1 1 ⁄ 2 cups any dried white beans, rinsed and picked over
1 medium garlic bulb, cloves peeled
1 tablespoon chopped fresh rosemary leaves or 1 teaspoon dried
Salt and freshly ground black pepper
Olive oil for garnish
1. Put the beans, garlic, and rosemary in a large pot with 6 cups water over medium-high heat. Bring to a boil, then lower the heat so the mixture bubbles steadily.
2. Cook, stirring every 20 minutes or so and adding more water if the mixture gets too thick or dry, until the beans are tender and falling apart, 45 to 90 minutes depending on the bean and whether or not you soaked them first.

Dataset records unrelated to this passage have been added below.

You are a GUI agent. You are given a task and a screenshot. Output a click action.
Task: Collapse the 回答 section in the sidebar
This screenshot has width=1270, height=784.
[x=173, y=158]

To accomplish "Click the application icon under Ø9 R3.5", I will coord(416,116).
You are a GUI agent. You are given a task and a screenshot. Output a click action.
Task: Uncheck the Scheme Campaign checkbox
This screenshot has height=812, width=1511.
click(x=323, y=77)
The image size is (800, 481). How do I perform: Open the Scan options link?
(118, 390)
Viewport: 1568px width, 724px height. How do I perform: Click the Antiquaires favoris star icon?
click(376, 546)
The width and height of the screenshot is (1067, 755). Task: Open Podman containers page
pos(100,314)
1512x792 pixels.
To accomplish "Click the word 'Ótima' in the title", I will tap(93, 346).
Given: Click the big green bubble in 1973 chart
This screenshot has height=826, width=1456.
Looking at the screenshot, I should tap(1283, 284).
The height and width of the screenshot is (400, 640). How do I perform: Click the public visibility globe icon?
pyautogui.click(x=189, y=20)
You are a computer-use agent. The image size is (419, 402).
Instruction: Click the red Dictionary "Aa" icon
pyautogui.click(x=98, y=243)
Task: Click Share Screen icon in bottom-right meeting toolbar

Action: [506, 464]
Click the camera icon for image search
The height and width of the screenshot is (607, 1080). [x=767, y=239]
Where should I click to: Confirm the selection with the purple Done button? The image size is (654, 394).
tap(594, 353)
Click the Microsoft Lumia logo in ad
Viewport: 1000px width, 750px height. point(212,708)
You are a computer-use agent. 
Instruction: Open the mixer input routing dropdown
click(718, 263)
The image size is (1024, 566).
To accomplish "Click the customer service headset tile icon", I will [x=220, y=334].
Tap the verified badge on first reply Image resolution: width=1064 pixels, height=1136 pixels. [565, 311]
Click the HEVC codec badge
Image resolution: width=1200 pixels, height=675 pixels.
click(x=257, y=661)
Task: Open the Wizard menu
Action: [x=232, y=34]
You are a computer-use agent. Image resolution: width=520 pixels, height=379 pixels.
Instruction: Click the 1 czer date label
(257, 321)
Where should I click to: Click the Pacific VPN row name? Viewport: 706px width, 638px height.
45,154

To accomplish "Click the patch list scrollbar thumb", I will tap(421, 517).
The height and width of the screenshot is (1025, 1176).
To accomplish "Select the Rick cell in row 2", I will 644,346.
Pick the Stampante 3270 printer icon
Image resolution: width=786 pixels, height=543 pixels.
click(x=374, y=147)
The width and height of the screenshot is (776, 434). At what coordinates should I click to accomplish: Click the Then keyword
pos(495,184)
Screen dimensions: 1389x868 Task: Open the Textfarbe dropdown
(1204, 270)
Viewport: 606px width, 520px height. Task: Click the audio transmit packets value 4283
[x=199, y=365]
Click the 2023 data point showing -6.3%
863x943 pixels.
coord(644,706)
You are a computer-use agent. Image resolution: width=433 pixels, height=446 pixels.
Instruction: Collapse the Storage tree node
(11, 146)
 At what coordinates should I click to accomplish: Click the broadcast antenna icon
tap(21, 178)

3. Sprinkle with salt and pepper and stir vigorously to break them up even more. If you like, you can mash or purée some or all of the soup at this point. Taste, adjust the seasoning with more salt or pepper, and serve with a drizzle of olive oil on top of each bowl.
White Bean Soup with Lots of Vegetables
In Step 2, during the last 5 minutes of cooking, add 1 to 2 cups of chopped greens such as spinach, kale, escarole, or collards and cook until the greens have wilted, 3 to 10 minutes.
White Bean Soup with Shrimp
In Step 2, during the last 5 minutes of cooking, add 1 pound peeled shrimp to the soup and cook, stirring occasionally, until it turns pink and opaque, 3 to 5 minutes.